2020 - Membrane characteristics tune activities of endosomal and autophagic human VPS34 complexes
Vesicle Prep Pro publication in eLife (2020)
Authors:
Ohashi Y., Tremel S., Masson G.R., McGinney L., Boulanger J., Rostislavleva K., Johnson C.M., Niewczas I., Clark J., Williams R.J.
Journal:
eLife (2020) 9:e58281 doi: 10.7554/eLife.58281
Abstract:
The lipid kinase VPS34 orchestrates diverse processes, including autophagy, endocytic sorting, phagocytosis, anabolic responses and cell division. VPS34 forms various complexes that help adapt it to specific pathways, with complexes I and II being the most prominent ones.
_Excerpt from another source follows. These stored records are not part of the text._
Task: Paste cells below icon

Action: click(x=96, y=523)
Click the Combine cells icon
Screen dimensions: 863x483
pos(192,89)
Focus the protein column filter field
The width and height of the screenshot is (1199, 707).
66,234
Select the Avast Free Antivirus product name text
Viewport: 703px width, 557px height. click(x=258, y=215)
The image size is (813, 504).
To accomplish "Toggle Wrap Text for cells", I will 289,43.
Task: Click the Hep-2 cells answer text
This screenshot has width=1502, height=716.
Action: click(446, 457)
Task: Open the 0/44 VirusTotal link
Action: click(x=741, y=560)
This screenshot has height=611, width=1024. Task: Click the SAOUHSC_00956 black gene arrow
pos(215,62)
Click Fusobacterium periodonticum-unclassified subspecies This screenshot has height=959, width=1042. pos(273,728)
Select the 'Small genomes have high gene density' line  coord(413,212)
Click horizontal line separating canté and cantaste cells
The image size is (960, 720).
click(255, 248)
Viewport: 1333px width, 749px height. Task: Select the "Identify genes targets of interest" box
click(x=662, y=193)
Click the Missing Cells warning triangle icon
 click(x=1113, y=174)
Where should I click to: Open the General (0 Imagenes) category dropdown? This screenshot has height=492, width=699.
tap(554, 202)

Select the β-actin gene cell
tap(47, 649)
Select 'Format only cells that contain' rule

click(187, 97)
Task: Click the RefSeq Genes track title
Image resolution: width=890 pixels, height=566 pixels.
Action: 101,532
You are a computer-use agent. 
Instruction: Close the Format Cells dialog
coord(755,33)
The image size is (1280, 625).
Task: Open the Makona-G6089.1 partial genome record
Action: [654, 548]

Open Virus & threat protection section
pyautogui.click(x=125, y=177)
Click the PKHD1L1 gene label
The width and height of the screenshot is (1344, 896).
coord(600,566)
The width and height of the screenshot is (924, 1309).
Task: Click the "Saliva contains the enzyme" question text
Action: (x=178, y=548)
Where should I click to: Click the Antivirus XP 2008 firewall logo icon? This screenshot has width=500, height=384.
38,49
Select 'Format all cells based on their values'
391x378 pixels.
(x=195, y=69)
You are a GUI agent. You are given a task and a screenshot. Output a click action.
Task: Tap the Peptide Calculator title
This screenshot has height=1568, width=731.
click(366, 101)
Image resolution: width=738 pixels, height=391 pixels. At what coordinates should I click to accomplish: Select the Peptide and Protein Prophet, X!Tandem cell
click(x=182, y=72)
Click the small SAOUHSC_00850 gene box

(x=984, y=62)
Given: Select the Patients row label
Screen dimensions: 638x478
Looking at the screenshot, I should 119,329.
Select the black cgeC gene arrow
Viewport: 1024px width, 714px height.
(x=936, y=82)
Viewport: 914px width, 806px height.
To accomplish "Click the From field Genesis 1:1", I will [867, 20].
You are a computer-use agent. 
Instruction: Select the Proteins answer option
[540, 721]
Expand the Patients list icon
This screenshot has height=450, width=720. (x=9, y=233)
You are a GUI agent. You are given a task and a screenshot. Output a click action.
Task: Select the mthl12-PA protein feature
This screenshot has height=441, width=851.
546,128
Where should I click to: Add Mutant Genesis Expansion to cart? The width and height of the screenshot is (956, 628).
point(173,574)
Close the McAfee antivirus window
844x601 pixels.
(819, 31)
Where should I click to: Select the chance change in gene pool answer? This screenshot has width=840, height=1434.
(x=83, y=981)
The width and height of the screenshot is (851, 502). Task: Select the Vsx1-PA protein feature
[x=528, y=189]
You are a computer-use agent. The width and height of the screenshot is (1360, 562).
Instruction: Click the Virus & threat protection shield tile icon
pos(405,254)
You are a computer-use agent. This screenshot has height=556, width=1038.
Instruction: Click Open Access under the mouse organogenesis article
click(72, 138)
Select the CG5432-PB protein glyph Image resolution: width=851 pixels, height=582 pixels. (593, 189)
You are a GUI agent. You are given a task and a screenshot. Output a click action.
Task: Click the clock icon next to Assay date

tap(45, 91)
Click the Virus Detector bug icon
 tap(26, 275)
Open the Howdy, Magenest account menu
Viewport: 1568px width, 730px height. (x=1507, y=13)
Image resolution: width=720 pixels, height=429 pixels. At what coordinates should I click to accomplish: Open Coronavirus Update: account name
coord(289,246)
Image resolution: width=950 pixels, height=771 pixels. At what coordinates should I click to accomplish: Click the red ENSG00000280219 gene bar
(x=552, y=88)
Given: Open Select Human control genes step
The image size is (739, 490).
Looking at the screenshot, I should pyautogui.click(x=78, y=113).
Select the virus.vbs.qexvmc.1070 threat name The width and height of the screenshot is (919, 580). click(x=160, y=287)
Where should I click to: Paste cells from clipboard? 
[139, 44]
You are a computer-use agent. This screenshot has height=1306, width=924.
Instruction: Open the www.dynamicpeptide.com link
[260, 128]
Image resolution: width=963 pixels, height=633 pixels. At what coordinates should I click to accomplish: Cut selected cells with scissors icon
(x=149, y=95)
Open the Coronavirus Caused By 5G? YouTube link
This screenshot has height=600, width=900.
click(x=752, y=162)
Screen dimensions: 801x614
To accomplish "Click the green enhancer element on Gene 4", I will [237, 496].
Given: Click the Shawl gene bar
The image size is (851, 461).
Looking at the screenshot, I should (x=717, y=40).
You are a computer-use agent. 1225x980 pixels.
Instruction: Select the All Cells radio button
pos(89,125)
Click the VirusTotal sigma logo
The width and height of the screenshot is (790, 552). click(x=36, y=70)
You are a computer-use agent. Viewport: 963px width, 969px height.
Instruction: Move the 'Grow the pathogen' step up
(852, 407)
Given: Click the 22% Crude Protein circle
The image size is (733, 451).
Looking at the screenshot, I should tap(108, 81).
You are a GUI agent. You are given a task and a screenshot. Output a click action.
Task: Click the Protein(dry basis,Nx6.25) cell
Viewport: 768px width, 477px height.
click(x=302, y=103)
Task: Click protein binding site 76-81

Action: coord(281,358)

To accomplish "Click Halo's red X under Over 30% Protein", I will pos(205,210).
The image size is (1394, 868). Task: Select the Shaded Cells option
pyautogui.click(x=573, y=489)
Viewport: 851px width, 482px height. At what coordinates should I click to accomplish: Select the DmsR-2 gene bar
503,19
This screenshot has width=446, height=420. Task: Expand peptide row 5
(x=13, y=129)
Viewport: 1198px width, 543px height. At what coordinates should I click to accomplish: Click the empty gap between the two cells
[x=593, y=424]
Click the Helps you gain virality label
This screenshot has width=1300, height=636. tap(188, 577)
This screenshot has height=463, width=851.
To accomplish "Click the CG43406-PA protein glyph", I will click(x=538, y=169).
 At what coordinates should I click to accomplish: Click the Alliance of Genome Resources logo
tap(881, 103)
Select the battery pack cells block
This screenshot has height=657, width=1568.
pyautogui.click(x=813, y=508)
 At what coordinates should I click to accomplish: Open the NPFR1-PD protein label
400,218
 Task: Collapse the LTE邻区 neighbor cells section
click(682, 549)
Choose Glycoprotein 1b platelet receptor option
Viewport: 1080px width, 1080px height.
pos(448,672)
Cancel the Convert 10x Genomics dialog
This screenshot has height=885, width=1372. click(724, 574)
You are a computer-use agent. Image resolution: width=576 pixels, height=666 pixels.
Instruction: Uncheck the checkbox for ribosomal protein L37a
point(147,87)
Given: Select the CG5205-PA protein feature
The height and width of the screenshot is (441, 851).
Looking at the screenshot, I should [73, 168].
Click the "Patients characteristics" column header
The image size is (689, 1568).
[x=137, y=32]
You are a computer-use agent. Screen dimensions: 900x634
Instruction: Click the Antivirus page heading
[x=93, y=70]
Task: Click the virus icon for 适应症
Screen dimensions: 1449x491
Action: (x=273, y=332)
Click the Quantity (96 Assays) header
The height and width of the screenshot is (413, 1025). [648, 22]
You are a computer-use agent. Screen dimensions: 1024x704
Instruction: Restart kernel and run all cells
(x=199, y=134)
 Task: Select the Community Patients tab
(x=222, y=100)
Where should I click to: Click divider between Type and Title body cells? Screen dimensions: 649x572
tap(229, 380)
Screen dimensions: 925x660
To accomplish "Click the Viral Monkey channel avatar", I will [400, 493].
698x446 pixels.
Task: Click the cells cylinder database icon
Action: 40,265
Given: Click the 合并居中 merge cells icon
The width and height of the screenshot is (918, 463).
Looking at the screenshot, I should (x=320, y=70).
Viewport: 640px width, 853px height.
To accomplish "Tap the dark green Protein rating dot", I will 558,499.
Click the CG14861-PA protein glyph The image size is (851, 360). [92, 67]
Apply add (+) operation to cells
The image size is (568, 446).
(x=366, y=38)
We found that physicochemical properties of membranes strongly modulate VPS34 activity. Greater unsaturation of both substrate and non-substrate lipids, negative charge and curvature activate VPS34 complexes, adapting them to their cellular compartments. Hydrogen/deuterium exchange mass spectrometry (HDX-MS) of complexes I and II on membranes elucidated structural determinants that enable them to bind membranes. Among these are the Barkor/ATG14L autophagosome targeting sequence (BATS), which makes autophagy-specific complex I more active than the endocytic complex II, and the Beclin1 BARA domain. Interestingly, even though Beclin1 BARA is common to both complexes, its membrane-interacting loops are critical for complex II, but have only a minor role for complex I.